(The records)
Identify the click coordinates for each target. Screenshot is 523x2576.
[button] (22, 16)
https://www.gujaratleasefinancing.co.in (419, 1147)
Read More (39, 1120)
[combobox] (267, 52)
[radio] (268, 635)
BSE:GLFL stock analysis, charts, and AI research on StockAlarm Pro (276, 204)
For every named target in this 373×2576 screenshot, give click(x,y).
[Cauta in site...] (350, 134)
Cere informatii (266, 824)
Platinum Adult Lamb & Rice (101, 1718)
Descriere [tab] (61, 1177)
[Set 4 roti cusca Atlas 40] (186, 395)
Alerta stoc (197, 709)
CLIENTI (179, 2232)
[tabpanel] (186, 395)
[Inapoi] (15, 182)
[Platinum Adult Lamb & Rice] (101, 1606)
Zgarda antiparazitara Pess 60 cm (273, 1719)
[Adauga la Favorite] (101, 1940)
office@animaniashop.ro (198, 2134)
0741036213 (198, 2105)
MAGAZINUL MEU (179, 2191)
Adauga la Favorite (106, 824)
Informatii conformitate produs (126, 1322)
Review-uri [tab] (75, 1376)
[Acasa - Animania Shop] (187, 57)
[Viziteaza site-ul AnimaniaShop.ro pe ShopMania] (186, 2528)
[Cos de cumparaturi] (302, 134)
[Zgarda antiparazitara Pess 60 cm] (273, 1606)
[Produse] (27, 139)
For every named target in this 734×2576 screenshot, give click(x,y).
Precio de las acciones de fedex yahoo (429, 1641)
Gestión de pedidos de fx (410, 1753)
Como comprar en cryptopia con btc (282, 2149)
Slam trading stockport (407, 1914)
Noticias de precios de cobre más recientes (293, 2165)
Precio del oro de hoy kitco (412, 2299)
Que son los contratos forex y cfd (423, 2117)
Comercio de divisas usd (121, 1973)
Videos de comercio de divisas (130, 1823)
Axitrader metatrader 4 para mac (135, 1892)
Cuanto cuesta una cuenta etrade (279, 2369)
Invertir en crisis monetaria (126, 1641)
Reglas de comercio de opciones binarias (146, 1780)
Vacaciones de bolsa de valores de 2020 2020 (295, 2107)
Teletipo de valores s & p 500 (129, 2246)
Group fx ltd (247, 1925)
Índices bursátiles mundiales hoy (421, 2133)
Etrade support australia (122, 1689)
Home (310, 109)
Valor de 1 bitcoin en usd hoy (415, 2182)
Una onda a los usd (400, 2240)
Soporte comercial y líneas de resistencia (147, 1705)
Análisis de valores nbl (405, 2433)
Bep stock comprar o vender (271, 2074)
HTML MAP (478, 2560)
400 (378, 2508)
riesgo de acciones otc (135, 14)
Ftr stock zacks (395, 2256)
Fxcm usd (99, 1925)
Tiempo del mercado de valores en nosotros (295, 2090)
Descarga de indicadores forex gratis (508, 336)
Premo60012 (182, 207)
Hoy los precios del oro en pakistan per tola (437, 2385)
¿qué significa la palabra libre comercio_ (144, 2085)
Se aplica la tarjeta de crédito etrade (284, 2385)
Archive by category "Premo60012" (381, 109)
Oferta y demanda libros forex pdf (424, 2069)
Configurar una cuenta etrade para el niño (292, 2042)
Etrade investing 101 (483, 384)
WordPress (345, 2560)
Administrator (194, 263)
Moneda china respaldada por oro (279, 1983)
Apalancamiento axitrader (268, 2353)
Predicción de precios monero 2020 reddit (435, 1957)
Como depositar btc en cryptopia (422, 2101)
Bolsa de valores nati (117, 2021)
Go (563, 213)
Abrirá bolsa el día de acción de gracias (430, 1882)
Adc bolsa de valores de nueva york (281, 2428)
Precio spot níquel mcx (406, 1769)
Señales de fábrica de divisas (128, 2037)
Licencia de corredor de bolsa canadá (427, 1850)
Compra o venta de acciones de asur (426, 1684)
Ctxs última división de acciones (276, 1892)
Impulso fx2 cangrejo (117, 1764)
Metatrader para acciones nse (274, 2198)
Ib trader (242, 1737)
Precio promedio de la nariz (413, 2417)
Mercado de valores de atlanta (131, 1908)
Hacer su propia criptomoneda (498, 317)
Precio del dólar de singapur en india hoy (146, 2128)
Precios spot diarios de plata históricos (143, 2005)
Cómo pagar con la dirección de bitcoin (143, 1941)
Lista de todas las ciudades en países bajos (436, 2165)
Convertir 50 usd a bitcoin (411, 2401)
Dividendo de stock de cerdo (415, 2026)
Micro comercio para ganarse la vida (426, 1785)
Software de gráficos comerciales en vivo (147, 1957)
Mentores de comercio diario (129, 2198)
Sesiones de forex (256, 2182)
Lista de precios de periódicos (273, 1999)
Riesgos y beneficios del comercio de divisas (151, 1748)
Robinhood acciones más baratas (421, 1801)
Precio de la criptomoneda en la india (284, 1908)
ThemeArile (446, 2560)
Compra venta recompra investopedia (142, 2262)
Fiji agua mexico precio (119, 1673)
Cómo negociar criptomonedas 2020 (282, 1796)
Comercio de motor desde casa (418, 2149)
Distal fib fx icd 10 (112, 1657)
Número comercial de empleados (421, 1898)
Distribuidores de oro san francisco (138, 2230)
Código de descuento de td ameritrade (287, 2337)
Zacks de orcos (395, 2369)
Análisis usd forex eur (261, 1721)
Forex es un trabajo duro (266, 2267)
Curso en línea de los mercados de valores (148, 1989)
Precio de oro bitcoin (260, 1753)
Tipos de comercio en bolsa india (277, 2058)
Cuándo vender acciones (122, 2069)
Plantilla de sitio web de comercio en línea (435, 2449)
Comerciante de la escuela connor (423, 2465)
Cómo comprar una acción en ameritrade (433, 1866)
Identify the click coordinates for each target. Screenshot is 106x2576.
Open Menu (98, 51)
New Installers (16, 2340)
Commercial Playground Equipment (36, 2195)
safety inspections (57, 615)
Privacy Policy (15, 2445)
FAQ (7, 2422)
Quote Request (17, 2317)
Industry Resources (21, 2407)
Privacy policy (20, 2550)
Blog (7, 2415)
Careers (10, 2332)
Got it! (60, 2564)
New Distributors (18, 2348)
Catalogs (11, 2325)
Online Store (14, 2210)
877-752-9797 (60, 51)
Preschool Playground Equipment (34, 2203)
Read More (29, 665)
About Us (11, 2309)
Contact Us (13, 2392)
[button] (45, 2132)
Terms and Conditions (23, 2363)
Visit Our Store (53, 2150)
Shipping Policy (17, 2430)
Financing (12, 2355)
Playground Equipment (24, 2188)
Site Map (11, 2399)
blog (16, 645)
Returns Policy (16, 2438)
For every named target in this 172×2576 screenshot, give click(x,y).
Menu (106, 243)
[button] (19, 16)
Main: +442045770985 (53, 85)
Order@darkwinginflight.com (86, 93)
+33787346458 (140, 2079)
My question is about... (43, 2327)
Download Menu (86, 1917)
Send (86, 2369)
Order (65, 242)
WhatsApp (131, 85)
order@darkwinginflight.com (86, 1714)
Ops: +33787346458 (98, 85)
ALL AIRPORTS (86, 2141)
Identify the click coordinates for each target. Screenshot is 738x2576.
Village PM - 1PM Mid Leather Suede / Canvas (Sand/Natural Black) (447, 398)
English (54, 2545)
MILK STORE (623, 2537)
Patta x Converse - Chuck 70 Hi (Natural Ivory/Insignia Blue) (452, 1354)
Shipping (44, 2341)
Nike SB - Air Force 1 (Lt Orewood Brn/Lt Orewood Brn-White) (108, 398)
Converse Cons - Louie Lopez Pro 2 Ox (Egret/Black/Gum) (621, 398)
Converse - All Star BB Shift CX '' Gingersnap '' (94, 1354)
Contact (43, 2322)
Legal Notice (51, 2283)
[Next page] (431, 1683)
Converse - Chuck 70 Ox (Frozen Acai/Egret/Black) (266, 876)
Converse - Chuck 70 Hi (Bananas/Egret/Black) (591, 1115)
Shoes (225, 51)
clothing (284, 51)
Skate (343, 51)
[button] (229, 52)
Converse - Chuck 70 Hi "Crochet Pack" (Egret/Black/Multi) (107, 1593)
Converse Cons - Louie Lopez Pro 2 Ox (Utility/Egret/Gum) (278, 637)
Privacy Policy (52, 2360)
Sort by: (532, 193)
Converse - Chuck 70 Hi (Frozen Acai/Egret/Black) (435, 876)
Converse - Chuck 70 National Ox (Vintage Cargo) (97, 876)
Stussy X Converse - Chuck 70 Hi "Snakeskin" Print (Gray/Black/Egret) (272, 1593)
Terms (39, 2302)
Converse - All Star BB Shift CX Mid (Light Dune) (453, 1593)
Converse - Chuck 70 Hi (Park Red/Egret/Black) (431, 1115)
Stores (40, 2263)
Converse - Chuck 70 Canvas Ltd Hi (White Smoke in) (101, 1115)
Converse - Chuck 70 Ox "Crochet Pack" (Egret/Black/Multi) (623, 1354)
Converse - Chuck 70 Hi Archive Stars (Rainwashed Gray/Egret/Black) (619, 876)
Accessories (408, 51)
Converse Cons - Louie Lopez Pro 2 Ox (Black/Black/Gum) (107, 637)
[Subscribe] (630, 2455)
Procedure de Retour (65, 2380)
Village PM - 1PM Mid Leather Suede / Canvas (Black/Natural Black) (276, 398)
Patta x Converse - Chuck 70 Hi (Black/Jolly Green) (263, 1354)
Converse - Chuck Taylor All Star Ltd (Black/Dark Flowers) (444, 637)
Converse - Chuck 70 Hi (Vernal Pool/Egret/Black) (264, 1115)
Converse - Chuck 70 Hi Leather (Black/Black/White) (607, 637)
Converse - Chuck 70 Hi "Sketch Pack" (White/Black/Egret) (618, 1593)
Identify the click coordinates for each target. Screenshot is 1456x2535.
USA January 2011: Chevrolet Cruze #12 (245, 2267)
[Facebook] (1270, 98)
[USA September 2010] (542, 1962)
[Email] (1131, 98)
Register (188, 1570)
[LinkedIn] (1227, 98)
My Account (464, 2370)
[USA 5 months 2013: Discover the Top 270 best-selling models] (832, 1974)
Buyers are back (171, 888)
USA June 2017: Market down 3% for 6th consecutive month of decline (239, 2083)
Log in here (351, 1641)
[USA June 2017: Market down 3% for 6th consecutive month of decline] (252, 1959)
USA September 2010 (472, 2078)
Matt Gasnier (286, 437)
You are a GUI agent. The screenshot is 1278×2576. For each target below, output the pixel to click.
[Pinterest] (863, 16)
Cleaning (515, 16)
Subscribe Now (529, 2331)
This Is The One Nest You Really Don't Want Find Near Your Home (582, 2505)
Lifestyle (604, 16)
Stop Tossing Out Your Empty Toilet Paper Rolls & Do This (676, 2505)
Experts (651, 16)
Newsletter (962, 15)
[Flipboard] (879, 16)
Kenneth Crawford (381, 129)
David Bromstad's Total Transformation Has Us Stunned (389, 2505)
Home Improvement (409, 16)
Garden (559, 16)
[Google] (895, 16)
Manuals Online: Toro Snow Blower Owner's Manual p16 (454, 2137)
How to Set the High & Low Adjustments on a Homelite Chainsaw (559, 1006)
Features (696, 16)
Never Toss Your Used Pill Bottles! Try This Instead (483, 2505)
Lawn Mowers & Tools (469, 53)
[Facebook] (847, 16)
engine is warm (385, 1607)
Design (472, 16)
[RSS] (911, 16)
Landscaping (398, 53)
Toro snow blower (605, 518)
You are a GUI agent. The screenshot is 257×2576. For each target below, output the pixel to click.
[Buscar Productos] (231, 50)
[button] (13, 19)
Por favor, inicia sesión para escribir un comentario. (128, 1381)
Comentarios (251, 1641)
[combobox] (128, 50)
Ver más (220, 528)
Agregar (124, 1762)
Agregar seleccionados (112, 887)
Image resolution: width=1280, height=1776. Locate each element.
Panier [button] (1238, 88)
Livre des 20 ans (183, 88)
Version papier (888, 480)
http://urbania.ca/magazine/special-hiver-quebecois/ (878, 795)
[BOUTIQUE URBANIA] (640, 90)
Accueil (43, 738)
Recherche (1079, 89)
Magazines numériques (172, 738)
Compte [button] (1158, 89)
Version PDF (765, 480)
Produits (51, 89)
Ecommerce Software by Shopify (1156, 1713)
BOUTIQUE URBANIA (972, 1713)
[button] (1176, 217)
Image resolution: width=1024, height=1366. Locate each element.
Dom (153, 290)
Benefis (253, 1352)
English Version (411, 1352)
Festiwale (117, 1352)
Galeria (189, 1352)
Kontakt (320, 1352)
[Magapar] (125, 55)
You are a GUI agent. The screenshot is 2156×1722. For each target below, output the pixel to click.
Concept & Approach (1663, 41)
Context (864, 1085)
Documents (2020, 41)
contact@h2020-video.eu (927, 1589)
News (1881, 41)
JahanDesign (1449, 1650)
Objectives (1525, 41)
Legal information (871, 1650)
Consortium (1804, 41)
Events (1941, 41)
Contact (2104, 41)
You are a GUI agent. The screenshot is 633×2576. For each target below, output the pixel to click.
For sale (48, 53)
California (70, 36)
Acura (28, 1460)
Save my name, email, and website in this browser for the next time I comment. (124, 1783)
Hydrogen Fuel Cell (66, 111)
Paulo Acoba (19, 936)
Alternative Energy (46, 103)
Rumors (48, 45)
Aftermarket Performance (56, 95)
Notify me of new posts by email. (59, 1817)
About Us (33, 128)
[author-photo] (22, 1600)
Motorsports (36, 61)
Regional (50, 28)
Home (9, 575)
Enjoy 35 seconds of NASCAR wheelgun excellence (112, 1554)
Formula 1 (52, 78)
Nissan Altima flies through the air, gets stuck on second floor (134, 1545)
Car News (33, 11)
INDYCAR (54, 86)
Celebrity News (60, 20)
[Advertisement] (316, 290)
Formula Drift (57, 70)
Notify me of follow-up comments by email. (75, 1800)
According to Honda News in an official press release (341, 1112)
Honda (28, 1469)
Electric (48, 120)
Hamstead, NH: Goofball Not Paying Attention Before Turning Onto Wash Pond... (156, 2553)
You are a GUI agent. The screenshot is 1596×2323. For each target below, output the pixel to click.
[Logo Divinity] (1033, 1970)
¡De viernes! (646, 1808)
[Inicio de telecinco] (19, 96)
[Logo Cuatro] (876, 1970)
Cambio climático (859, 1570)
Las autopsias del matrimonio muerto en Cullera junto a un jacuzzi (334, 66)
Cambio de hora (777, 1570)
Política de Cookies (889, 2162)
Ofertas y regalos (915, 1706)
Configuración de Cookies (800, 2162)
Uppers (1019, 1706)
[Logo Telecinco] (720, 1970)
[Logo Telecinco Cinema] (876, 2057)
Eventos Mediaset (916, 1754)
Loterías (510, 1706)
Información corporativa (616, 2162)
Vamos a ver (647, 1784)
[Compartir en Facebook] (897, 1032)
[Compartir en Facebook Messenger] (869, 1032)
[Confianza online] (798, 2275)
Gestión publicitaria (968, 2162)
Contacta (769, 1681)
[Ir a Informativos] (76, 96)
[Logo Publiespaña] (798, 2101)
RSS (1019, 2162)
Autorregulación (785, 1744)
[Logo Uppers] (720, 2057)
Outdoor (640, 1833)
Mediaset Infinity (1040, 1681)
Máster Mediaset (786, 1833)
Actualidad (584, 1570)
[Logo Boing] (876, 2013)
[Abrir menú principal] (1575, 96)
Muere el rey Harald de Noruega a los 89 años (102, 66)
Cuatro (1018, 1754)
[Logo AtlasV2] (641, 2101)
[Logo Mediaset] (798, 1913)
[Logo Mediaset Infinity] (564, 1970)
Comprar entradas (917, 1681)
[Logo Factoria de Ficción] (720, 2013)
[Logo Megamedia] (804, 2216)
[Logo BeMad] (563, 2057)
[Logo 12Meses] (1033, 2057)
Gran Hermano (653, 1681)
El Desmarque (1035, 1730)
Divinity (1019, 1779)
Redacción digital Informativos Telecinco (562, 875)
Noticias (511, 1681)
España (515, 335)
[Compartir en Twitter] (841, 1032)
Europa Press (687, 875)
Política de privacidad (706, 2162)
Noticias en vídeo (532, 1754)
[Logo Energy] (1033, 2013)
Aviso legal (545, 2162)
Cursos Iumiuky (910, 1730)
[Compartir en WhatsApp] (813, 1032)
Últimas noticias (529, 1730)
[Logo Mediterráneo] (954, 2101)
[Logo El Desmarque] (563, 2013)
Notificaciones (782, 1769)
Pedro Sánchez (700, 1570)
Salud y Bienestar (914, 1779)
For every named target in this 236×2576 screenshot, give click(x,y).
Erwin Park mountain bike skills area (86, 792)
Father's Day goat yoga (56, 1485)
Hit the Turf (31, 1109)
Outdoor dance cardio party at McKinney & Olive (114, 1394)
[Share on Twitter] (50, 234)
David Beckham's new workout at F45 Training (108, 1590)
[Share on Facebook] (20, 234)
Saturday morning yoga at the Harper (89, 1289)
(End The records)
Going line by line through the data, tally each one that includes the string "Análisis", and answer with the tally only.

* [Result] 2